Apache Gravitino™ 1.2: From Metadata Catalog to Operational Platform

· 13 min read

March 2026

Every production lakehouse eventually develops the same set of problems. Tables accumulate small files until scan performance degrades. Row-level deletes pile up as Iceberg V2 delete debt until reads slow to a crawl. Custom functions scatter across notebooks and engine-specific scripts with no ownership, no versioning, and no governance. Lightweight operational queries (freshness checks, pipeline monitors, SLA watchers) keep expensive query engines running around the clock even when nobody is doing real analytics.

These aren't edge cases. They are the normal operating cost of running a heterogeneous data platform at scale. And until now, solving them has meant custom Spark jobs, manual inspection, or third-party observability products bolted on top of a catalog that was never designed to help.

Apache Gravitino 1.2 changes that posture. This release moves Gravitino from a passive metadata catalog into an operational layer for the lakehouse. Three capabilities define the shift:

Table Maintenance Service for proactive partition-level table health
UDF management so transformation logic becomes a governed catalog asset
Server-side scan planning so lightweight workloads like AI queries can run in Python without a query engine

Proactive Table Health: The Table Maintenance Service

The most expensive moment in lakehouse operations is usually the one nobody planned for: a Spark job that ran fine last week suddenly takes three times as long because a partition has accumulated 800 small files from a week of streaming ingest. Or a dashboard query that started returning slowly because six months of row-level updates have built up a delete file backlog that every read has to merge at query time.

The real problem isn't that tables degrade; it's that degradation is invisible until it hurts, and the tools available to fix it operate at the table level rather than the partition level. Running a blanket OPTIMIZE across a twelve-partition table to fix two sick partitions is expensive and imprecise. You don't need to compact June if June is healthy. You need to compact January and March, and you need to compact them in the right order.
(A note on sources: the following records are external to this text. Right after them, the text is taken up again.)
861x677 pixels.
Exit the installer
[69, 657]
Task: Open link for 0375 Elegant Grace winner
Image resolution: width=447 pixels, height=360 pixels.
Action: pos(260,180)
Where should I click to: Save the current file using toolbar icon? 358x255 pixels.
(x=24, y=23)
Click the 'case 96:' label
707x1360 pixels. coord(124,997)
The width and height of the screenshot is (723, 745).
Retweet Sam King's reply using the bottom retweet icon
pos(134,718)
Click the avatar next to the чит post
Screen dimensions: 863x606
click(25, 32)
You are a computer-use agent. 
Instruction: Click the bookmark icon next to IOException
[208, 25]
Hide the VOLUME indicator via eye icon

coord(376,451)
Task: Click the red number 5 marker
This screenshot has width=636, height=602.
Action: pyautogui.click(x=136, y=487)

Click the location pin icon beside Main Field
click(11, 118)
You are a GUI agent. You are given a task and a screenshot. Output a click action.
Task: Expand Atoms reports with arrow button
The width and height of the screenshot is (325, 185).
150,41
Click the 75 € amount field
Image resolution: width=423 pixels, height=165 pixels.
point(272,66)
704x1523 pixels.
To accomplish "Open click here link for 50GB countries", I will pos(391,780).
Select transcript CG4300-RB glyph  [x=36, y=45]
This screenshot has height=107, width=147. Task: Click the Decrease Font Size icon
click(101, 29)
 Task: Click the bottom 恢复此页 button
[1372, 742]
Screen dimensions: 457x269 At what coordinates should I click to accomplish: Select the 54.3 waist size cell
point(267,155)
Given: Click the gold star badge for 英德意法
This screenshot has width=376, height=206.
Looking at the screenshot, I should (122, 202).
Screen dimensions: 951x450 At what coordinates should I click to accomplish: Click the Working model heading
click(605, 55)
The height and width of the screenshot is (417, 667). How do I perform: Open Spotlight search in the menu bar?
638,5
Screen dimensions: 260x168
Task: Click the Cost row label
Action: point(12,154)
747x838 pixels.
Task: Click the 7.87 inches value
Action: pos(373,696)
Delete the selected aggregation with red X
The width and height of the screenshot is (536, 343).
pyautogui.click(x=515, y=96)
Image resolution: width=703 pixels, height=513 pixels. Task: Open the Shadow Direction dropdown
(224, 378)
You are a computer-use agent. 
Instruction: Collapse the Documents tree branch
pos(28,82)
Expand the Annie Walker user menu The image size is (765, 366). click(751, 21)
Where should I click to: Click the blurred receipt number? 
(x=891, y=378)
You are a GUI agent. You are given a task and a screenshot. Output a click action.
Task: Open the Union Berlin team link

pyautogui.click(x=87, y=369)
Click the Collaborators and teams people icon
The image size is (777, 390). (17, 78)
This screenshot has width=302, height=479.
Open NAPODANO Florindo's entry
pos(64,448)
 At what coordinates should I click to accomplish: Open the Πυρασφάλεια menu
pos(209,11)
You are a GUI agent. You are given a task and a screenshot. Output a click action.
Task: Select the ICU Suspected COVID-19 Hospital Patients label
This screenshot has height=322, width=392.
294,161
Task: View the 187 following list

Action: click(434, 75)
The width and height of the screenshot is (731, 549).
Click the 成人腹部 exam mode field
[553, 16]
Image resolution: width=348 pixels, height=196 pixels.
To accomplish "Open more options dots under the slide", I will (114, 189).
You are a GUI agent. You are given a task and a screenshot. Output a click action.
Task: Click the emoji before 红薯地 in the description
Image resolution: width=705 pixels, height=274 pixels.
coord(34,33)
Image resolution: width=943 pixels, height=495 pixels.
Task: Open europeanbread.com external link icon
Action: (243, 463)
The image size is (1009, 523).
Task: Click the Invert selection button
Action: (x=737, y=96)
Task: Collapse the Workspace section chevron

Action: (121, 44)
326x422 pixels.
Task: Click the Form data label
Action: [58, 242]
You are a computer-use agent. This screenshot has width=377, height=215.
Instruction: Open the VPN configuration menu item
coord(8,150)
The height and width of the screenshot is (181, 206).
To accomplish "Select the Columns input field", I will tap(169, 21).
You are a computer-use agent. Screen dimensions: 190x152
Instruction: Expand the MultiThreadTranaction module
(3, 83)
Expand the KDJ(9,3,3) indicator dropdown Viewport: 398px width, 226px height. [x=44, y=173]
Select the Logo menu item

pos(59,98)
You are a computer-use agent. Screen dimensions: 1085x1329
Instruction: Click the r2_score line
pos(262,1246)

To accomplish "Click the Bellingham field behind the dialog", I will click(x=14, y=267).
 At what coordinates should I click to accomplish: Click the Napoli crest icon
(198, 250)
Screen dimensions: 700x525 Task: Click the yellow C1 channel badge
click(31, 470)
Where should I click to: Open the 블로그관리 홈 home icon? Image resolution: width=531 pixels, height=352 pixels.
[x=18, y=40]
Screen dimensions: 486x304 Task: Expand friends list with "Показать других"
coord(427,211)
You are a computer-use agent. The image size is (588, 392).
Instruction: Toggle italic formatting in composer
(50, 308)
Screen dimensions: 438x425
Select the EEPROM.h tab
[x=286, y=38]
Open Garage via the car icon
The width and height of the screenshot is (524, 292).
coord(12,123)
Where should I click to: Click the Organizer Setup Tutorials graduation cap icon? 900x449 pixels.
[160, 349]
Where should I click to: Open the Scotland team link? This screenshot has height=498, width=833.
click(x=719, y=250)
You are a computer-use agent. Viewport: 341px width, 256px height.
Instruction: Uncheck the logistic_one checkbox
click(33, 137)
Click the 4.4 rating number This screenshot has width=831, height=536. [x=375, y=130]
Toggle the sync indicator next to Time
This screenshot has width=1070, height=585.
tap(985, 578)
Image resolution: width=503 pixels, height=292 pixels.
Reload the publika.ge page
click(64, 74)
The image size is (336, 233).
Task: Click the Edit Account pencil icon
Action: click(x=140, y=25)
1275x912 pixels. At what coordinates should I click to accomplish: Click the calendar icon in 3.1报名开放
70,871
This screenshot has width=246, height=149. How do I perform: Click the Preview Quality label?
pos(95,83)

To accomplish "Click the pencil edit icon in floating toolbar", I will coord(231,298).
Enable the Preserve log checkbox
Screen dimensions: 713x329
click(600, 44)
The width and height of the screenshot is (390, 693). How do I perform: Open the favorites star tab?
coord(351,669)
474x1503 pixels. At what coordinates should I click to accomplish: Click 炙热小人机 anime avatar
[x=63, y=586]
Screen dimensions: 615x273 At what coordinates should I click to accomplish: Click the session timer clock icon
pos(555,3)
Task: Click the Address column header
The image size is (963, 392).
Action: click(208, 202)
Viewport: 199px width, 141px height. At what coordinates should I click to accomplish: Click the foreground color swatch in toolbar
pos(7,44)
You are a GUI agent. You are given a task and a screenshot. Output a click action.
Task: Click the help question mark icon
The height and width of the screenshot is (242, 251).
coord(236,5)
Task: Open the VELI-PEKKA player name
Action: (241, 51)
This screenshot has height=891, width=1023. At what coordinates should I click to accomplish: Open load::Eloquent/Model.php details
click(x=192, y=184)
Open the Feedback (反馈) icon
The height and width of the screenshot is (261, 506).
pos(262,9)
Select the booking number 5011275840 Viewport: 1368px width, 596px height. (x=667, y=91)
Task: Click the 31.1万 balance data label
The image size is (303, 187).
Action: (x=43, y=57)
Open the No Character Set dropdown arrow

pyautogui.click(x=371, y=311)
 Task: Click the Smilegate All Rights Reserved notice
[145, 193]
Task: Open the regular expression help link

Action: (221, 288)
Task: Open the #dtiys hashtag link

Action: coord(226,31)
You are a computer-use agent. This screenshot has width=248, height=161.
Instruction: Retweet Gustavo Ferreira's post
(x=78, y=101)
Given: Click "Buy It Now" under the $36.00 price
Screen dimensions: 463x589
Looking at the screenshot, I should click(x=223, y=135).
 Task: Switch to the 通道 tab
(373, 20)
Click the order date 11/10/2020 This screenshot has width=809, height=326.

Gravitino 1.2 introduces the Table Maintenance Service (TMS), a statistics-driven recommendation engine that operates at partition granularity. TMS collects per-partition statistics, evaluates them against a configurable policy, scores and ranks candidates by urgency, and dispatches compaction jobs only for the partitions that need it most.

How It Works

TMS separates two distinct degradation signals that require different treatment:

File fragmentation: streaming ingest and frequent small writes produce files that deviate far from the optimal 128MB target size. The signal is a high mean squared deviation from that target across data files within a partition — the larger the value, the more fragmented the partition.

Delete file count: row-level updates and deletes in Iceberg V2 append position delete files rather than rewriting data. Over time, queries must merge these delete files against data files at read time. The signal is a growing delete file count per partition.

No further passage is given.